I've felt strongly, for some time, that the proliferation of photography via the internet has diminished our collective ability to critically view an image. A forum like the one you are suggesting could focus (excuse the pun) both the photographer and the viewer on the importance of relationships between photographs, or series of photographs. I look forward to seeing how this idea grows.

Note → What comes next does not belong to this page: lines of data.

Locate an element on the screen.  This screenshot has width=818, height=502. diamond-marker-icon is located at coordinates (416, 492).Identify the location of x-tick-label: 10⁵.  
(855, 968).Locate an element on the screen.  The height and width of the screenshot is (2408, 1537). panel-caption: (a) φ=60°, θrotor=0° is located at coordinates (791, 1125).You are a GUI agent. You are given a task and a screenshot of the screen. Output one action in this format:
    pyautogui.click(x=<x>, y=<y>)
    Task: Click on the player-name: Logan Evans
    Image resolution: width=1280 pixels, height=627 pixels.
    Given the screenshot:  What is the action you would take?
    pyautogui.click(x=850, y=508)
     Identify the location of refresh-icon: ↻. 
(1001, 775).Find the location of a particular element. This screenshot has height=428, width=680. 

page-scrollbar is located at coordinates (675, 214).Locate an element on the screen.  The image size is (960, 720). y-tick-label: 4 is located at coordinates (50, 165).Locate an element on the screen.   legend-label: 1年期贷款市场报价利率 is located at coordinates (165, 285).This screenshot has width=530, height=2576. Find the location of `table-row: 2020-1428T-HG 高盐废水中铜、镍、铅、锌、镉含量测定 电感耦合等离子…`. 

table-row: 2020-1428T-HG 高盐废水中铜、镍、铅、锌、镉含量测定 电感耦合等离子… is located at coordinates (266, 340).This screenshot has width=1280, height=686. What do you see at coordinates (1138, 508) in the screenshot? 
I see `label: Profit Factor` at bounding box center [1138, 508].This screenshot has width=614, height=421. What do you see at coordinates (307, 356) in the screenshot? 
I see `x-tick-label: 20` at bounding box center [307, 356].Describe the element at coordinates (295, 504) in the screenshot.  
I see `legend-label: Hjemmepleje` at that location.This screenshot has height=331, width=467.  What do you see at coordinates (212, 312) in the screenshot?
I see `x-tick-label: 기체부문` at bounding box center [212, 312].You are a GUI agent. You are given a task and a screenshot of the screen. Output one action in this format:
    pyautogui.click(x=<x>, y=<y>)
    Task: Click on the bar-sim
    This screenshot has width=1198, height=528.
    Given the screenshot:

Not sure what to say about Sontag’s On Photography. Enjoyed it immensely, but I do feel it’s a bit flimsy in terms of theory – lots of interesting ideas, but insufficiently followed through for the most part I think. Plus I don’t agree with one of her main arguments, which seems to be that photographers, by ‘recording’ rather than ‘acting’ are therefore anti-interventionist and anti-change, thus ultimately serving the interests of the status quo. Lots of food for thought though, and I’m interested enough in the subject itself to find the book essential and compulsive reading despite my reservations. A good follow-on book is Geoff Dyer's The Ongoing Moment - bullshit in places, and (deliberately but unsatisfactorily) organised in haphazard fashion, but hugely enjoyable nonetheless, with lots of original insights.

  • avatar
  • Oisin wrote:
  • 31st August, 2009

Thanks Phil, I'll look out for Geoff Dyer's offering. Sontag packs a lot of personal theories into On Photography and I often felt ill-prepared to judge her reasoning behind many of them, which seemed generally to be based on the work of photographers I'm still unfamiliar with.

I guess what I found most compelling in the book were the parts that prompted me to reflect on my own approach to photography and on ways to push that forward. I'm not sure how universal these theories are but they ring true to my personal experiences.